::: EXERCISE DATA

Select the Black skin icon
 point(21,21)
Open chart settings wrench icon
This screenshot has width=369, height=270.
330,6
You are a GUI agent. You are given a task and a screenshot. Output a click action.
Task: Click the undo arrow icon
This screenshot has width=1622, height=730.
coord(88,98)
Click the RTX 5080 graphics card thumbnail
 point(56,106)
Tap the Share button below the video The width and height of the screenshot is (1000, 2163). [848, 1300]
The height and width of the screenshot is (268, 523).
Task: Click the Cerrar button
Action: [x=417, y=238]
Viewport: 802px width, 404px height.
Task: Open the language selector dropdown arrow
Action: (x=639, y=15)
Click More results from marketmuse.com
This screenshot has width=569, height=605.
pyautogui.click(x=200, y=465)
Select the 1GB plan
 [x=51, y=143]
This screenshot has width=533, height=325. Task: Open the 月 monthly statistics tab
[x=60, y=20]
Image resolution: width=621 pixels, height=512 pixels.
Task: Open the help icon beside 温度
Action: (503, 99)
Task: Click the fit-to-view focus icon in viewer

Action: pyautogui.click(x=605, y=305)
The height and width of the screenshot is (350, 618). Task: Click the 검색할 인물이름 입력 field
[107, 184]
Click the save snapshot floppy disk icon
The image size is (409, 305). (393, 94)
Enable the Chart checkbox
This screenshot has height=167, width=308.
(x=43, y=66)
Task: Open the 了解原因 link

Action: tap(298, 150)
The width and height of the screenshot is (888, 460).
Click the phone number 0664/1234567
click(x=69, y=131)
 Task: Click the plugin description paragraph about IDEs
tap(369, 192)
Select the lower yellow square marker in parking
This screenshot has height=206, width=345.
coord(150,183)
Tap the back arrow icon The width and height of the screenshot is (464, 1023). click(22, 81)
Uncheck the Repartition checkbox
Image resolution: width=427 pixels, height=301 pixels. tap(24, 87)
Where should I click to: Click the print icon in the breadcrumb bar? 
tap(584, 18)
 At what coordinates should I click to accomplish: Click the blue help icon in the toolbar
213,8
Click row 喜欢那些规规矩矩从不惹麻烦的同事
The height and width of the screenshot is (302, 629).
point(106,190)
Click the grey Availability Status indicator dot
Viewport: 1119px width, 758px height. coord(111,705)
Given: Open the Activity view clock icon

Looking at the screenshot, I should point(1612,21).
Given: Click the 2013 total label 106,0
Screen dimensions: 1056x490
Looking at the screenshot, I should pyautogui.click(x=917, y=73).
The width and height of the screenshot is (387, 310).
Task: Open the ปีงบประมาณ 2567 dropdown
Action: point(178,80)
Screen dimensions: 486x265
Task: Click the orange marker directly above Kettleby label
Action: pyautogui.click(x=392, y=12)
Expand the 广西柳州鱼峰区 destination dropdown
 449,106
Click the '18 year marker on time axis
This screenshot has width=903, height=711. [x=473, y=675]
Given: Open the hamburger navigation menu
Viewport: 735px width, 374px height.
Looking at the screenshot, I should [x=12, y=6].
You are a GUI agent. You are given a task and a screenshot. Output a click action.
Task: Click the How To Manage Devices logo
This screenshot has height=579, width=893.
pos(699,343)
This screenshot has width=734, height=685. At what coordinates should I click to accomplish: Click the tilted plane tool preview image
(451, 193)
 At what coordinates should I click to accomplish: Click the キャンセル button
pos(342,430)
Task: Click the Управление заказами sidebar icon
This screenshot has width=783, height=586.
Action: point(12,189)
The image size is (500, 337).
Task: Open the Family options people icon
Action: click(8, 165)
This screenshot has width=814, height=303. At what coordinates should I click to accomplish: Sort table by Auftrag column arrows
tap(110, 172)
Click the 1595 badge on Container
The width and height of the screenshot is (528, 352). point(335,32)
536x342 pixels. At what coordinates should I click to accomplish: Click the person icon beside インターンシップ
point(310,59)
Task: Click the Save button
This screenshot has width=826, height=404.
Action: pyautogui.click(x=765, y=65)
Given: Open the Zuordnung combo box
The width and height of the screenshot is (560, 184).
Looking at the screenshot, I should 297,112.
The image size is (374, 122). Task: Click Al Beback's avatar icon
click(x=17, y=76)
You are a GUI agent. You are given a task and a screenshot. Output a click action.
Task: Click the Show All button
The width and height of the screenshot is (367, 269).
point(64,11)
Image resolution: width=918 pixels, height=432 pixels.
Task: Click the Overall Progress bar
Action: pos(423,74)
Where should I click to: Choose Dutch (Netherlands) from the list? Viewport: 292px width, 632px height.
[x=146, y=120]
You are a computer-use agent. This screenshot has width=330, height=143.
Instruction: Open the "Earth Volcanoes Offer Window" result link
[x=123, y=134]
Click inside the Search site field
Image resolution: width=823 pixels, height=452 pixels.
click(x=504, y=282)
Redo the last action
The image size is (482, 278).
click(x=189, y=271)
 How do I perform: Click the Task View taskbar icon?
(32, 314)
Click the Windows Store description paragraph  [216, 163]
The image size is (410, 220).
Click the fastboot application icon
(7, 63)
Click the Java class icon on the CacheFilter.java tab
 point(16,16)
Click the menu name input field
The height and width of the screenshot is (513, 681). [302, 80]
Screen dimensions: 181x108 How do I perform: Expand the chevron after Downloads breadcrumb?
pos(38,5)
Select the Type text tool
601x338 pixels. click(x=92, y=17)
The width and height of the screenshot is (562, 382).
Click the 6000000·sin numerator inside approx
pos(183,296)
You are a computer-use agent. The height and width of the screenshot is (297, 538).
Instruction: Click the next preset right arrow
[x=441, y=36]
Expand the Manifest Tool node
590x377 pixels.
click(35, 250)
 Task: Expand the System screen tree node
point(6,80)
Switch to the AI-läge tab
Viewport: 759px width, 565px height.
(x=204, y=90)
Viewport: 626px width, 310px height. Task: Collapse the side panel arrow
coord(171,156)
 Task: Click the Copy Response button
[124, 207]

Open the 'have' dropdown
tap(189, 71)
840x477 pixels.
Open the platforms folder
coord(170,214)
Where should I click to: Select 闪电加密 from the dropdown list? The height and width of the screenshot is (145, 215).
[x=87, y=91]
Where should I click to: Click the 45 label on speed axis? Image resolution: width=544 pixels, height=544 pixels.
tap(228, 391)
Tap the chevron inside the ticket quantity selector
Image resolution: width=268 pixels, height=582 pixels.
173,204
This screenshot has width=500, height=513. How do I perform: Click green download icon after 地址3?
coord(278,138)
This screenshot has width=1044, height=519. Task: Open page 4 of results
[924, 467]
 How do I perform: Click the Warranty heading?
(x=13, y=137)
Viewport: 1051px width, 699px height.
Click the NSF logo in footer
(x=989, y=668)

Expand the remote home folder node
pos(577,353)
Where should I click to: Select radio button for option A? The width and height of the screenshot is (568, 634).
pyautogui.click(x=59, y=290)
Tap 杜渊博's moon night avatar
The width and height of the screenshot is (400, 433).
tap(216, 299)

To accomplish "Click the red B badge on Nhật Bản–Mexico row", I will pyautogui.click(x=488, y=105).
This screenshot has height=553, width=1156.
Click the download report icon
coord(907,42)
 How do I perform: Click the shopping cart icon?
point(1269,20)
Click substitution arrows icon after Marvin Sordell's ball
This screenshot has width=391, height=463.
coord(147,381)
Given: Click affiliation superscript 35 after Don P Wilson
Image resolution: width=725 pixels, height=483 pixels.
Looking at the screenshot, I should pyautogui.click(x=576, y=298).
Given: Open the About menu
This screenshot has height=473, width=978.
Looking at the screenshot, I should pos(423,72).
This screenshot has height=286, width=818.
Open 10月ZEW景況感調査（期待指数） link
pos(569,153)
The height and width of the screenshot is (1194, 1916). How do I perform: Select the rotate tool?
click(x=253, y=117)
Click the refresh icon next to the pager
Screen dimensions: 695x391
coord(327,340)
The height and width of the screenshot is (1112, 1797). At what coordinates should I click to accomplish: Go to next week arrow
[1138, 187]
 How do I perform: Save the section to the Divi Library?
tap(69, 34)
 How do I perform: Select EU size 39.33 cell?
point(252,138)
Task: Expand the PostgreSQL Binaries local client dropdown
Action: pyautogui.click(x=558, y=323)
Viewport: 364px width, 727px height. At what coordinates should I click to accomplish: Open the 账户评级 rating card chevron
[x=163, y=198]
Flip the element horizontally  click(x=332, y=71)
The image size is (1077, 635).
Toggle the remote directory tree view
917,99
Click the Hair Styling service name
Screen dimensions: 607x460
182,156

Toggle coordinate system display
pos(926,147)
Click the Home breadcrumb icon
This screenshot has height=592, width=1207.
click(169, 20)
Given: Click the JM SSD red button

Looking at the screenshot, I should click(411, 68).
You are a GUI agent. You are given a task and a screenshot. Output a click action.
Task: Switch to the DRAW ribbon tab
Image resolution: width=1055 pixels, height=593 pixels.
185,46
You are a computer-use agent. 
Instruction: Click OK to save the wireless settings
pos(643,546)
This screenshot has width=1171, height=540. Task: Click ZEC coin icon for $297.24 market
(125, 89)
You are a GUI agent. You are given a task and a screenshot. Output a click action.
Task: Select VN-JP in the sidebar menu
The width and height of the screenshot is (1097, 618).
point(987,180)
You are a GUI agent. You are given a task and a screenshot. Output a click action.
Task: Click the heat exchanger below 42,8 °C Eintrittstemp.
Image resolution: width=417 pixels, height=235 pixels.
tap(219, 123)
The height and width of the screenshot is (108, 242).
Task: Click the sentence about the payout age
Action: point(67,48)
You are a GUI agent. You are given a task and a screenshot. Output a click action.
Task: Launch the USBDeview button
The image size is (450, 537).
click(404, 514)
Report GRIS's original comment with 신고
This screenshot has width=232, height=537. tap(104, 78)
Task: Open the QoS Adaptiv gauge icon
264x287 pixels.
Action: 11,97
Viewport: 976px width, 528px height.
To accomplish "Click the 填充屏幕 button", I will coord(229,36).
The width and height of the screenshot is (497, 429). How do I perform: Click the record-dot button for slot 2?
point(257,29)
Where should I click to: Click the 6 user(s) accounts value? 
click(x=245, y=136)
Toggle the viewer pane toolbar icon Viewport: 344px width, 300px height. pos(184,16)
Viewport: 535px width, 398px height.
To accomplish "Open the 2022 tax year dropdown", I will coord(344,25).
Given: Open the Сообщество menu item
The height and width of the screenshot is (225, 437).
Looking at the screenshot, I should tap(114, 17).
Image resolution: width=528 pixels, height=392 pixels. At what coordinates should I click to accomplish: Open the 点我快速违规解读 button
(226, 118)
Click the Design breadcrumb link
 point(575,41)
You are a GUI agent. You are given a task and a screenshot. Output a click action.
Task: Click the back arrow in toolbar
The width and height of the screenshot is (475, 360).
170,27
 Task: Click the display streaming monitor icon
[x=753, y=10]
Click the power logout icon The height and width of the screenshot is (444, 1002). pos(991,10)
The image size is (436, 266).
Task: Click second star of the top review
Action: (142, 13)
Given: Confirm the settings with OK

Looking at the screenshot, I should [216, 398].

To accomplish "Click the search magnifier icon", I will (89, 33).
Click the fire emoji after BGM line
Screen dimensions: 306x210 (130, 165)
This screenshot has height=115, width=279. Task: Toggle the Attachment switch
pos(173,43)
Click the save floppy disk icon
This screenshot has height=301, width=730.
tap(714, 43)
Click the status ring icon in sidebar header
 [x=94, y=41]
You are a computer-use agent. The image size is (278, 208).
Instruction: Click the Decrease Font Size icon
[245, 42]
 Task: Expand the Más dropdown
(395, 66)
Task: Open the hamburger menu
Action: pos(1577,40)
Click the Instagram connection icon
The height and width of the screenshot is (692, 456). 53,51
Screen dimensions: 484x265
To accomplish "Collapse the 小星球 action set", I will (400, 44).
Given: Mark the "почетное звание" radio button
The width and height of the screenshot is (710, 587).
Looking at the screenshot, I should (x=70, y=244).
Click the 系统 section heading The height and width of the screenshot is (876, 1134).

::::::

◆ **PROBLEM STATEMENT**
All lines above that include the word "will" must be copied into the answer.

◆ **SOLUTION FOR THIS PROBLEM**
To accomplish "Click the red B badge on Nhật Bản–Mexico row", I will pyautogui.click(x=488, y=105).
To accomplish "Click the 填充屏幕 button", I will coord(229,36).
To accomplish "Open the 2022 tax year dropdown", I will coord(344,25).
To accomplish "Click the search magnifier icon", I will (89, 33).
To accomplish "Collapse the 小星球 action set", I will (400, 44).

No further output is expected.